Content starts
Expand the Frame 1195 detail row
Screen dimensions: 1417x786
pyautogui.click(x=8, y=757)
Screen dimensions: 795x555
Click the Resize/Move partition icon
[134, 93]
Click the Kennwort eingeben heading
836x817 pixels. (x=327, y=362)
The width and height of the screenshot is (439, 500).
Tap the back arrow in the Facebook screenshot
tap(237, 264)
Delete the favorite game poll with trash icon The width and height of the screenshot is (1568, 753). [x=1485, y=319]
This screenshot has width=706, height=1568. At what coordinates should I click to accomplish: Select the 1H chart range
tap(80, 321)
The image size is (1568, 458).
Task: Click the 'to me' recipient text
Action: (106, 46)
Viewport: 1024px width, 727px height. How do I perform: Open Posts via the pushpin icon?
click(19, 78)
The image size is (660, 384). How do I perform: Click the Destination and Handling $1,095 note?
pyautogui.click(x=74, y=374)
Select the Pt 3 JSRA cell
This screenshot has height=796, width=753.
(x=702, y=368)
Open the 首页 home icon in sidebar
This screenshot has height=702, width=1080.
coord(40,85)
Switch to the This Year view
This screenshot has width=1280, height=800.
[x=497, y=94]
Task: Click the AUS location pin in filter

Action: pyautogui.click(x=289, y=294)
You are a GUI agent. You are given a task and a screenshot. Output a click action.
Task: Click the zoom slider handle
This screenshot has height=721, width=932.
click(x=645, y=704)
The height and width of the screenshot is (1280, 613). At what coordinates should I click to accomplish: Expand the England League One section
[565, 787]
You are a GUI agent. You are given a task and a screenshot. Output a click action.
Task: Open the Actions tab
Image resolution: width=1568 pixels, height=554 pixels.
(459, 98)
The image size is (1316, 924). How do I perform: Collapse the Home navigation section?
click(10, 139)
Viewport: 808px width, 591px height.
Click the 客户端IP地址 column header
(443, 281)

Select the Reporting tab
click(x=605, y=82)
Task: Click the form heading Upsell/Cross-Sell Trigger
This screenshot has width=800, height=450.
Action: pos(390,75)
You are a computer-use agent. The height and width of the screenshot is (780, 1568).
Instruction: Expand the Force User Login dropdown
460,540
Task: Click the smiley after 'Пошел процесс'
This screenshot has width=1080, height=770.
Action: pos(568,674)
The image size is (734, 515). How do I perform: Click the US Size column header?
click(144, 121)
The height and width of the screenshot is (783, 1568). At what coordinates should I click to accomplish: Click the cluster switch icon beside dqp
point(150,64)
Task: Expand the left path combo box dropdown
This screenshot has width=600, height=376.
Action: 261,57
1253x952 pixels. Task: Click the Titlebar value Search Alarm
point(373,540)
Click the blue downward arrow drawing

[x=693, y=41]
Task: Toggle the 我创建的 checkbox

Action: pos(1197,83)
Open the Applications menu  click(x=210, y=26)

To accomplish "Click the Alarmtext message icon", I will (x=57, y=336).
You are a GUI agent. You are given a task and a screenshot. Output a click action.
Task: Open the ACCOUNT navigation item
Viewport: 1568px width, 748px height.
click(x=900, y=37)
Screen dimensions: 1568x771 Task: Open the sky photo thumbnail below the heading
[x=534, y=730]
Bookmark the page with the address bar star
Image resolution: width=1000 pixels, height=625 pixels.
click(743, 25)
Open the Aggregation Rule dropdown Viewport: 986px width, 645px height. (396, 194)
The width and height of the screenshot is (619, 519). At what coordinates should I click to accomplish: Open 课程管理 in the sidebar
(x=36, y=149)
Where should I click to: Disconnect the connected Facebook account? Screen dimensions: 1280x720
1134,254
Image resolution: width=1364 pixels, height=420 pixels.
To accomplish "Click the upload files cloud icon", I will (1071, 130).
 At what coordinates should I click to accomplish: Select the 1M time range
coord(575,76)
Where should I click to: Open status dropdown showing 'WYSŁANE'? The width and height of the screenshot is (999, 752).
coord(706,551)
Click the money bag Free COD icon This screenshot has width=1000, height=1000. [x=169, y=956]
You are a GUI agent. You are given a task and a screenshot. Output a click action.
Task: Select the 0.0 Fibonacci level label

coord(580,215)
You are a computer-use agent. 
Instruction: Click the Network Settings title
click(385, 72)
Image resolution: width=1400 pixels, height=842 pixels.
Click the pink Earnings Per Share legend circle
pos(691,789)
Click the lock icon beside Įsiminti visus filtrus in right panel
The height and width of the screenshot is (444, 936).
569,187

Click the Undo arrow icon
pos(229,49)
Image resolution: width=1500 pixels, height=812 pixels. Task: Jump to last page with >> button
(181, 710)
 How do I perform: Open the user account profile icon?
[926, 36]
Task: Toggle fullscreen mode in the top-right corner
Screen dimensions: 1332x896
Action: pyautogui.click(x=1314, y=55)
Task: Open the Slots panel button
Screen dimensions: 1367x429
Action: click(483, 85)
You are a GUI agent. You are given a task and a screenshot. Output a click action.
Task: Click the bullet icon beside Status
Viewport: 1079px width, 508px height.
Content ends
| Task prompt |
Output each line of the material above with no deviation.

| Task response |
Expand the Frame 1195 detail row
Screen dimensions: 1417x786
pyautogui.click(x=8, y=757)
Screen dimensions: 795x555
Click the Resize/Move partition icon
[134, 93]
Click the Kennwort eingeben heading
836x817 pixels. (x=327, y=362)
The width and height of the screenshot is (439, 500).
Tap the back arrow in the Facebook screenshot
tap(237, 264)
Delete the favorite game poll with trash icon The width and height of the screenshot is (1568, 753). [x=1485, y=319]
This screenshot has width=706, height=1568. At what coordinates should I click to accomplish: Select the 1H chart range
tap(80, 321)
The image size is (1568, 458).
Task: Click the 'to me' recipient text
Action: (106, 46)
Viewport: 1024px width, 727px height. How do I perform: Open Posts via the pushpin icon?
click(19, 78)
The image size is (660, 384). How do I perform: Click the Destination and Handling $1,095 note?
pyautogui.click(x=74, y=374)
Select the Pt 3 JSRA cell
This screenshot has height=796, width=753.
(x=702, y=368)
Open the 首页 home icon in sidebar
This screenshot has height=702, width=1080.
coord(40,85)
Switch to the This Year view
This screenshot has width=1280, height=800.
[x=497, y=94]
Task: Click the AUS location pin in filter

Action: pyautogui.click(x=289, y=294)
You are a GUI agent. You are given a task and a screenshot. Output a click action.
Task: Click the zoom slider handle
This screenshot has height=721, width=932.
click(x=645, y=704)
The height and width of the screenshot is (1280, 613). At what coordinates should I click to accomplish: Expand the England League One section
[565, 787]
You are a GUI agent. You are given a task and a screenshot. Output a click action.
Task: Open the Actions tab
Image resolution: width=1568 pixels, height=554 pixels.
(459, 98)
The image size is (1316, 924). How do I perform: Collapse the Home navigation section?
click(10, 139)
Viewport: 808px width, 591px height.
Click the 客户端IP地址 column header
(443, 281)

Select the Reporting tab
click(x=605, y=82)
Task: Click the form heading Upsell/Cross-Sell Trigger
This screenshot has width=800, height=450.
Action: pos(390,75)
You are a computer-use agent. The height and width of the screenshot is (780, 1568).
Instruction: Expand the Force User Login dropdown
460,540
Task: Click the smiley after 'Пошел процесс'
This screenshot has width=1080, height=770.
Action: pos(568,674)
The image size is (734, 515). How do I perform: Click the US Size column header?
click(144, 121)
The height and width of the screenshot is (783, 1568). At what coordinates should I click to accomplish: Click the cluster switch icon beside dqp
point(150,64)
Task: Expand the left path combo box dropdown
This screenshot has width=600, height=376.
Action: 261,57
1253x952 pixels. Task: Click the Titlebar value Search Alarm
point(373,540)
Click the blue downward arrow drawing

[x=693, y=41]
Task: Toggle the 我创建的 checkbox

Action: pos(1197,83)
Open the Applications menu  click(x=210, y=26)

To accomplish "Click the Alarmtext message icon", I will (x=57, y=336).
You are a GUI agent. You are given a task and a screenshot. Output a click action.
Task: Open the ACCOUNT navigation item
Viewport: 1568px width, 748px height.
click(x=900, y=37)
Screen dimensions: 1568x771 Task: Open the sky photo thumbnail below the heading
[x=534, y=730]
Bookmark the page with the address bar star
Image resolution: width=1000 pixels, height=625 pixels.
click(743, 25)
Open the Aggregation Rule dropdown Viewport: 986px width, 645px height. (396, 194)
The width and height of the screenshot is (619, 519). At what coordinates should I click to accomplish: Open 课程管理 in the sidebar
(x=36, y=149)
Where should I click to: Disconnect the connected Facebook account? Screen dimensions: 1280x720
1134,254
Image resolution: width=1364 pixels, height=420 pixels.
To accomplish "Click the upload files cloud icon", I will (1071, 130).
 At what coordinates should I click to accomplish: Select the 1M time range
coord(575,76)
Where should I click to: Open status dropdown showing 'WYSŁANE'? The width and height of the screenshot is (999, 752).
coord(706,551)
Click the money bag Free COD icon This screenshot has width=1000, height=1000. [x=169, y=956]
You are a GUI agent. You are given a task and a screenshot. Output a click action.
Task: Select the 0.0 Fibonacci level label

coord(580,215)
You are a computer-use agent. 
Instruction: Click the Network Settings title
click(385, 72)
Image resolution: width=1400 pixels, height=842 pixels.
Click the pink Earnings Per Share legend circle
pos(691,789)
Click the lock icon beside Įsiminti visus filtrus in right panel
The height and width of the screenshot is (444, 936).
569,187

Click the Undo arrow icon
pos(229,49)
Image resolution: width=1500 pixels, height=812 pixels. Task: Jump to last page with >> button
(181, 710)
 How do I perform: Open the user account profile icon?
[926, 36]
Task: Toggle fullscreen mode in the top-right corner
Screen dimensions: 1332x896
Action: pyautogui.click(x=1314, y=55)
Task: Open the Slots panel button
Screen dimensions: 1367x429
Action: click(483, 85)
You are a GUI agent. You are given a task and a screenshot. Output a click action.
Task: Click the bullet icon beside Status
Viewport: 1079px width, 508px height.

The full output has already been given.